Rajinder Khanna is the former chief of the Research and Analysis Wing, the external intelligence agency of India. He joined the Indian Police Service (IPS) in 1978 and was allotted to Odisha cadre. From 1979 to 1985, he held several important posts including Superintendent of Police in Puri and Ganjam districts in Odisha.

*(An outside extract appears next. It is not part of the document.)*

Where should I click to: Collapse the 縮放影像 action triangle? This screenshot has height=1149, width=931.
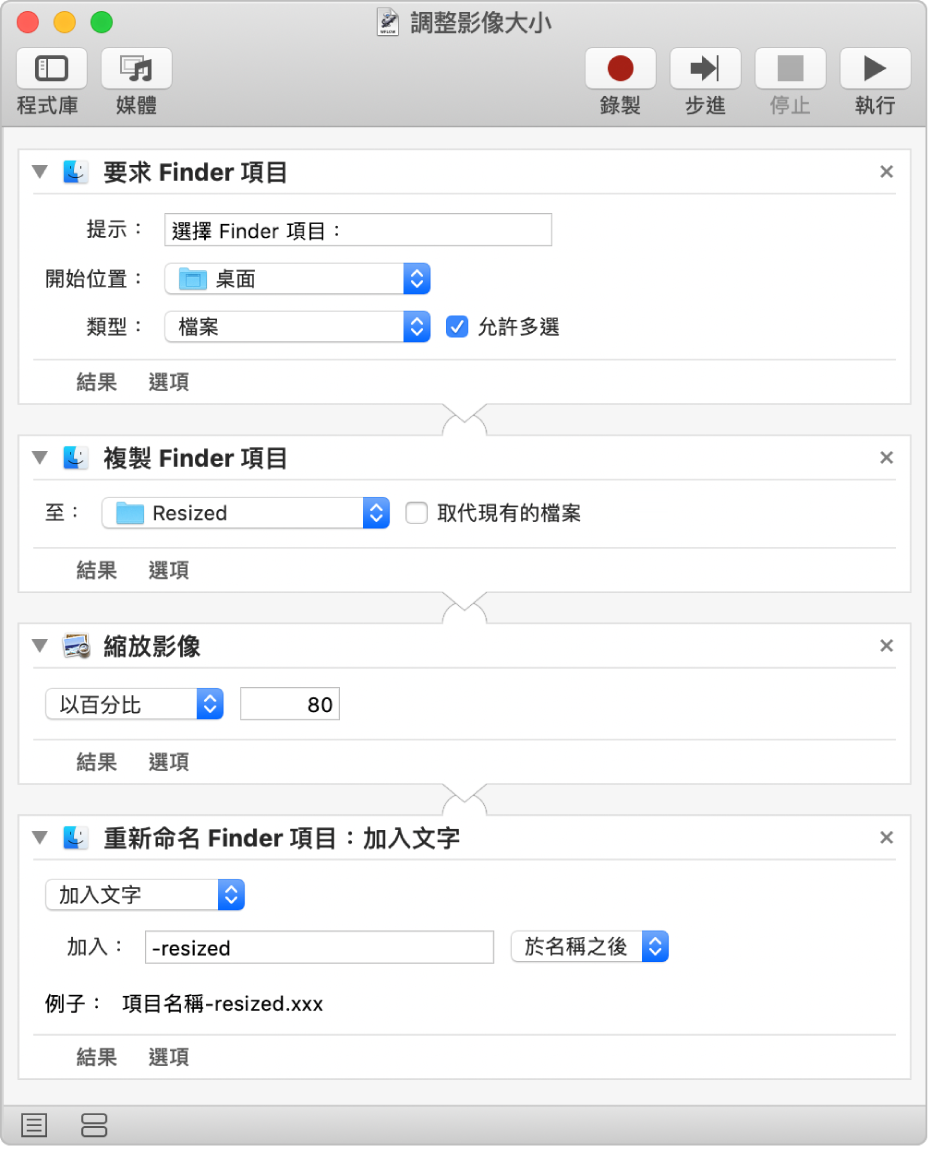(x=40, y=646)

As the Superintendent of Police in Puri, he received a number of commendations from the Chief Minister for eradicating dacoity in the district.

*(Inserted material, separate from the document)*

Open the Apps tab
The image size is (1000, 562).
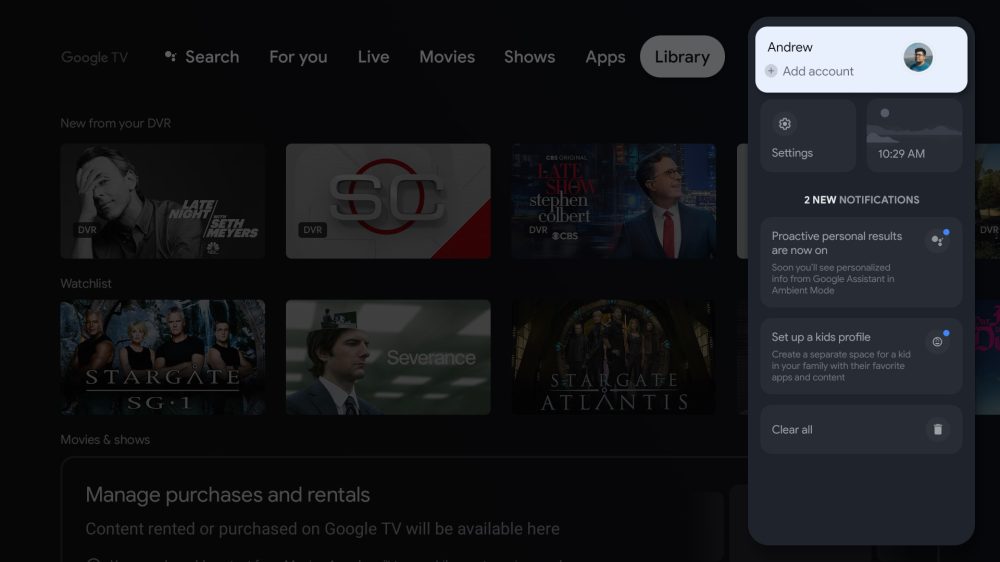point(605,57)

Khanna is considered as the founder and driving force of the counter-terrorism unit in R&AW, he is said to be an expert on terrorism.

He has been appointed as one of the three Deputy National Security Advisors of India, other two being retired IFS officer Pankaj Saran and retired IPS officer Dattatray Padsalgikar.

Early career 
Rajinder Khanna is a graduate in economics (Hons.) from Hans Raj College, Delhi University and he did his master's degree in Business Administration (MBA) from the prestigious Faculty of Management Studies (FMS), Delhi University in 1978.

Achievements 
During the foundation course for civil services at Lal Bahadur Shastri Academy of Administration (LBSNAA), Mussoorie, he was awarded the Director's silver medal for securing the highest marks in Economics.

References

Indian police officers
Spymasters
Indian spies
Living people
People of the Research and Analysis Wing
Year of birth missing (living people)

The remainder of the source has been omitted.